[Task input]:
::::::::

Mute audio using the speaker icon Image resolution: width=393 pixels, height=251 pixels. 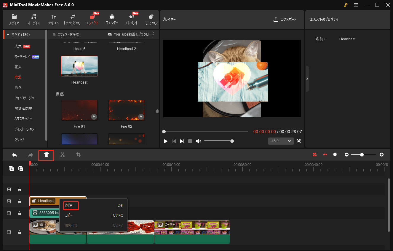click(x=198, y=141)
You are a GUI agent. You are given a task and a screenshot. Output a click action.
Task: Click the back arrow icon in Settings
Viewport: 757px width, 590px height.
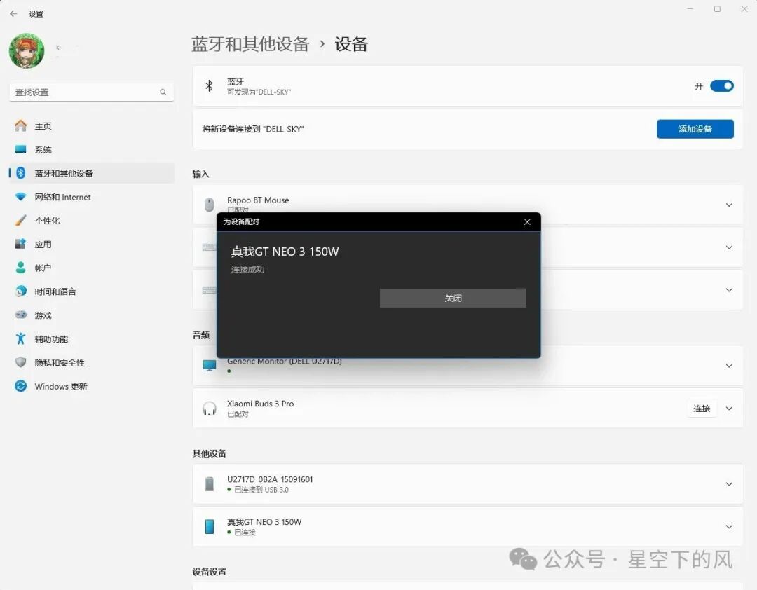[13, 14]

::::::::

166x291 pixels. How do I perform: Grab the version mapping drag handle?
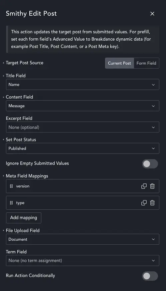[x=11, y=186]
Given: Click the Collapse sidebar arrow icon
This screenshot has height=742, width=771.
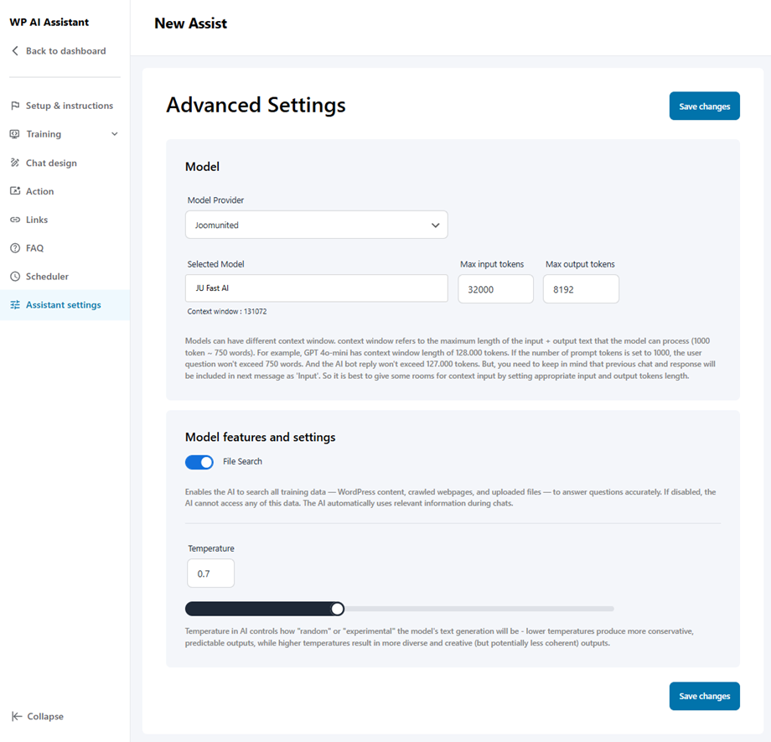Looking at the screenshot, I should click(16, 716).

::::::::

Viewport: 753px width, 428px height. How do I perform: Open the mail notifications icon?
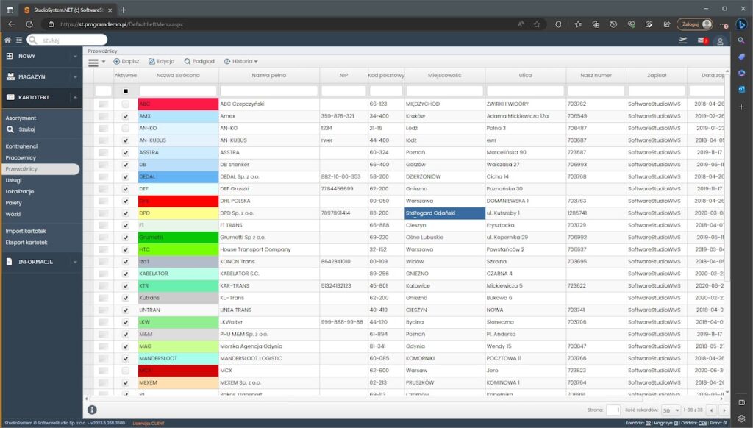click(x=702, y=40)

::::::::

[Your task]: Respond with one number, namely the count of lines in the entries above that hold the word "arrow".

[Your response]: 2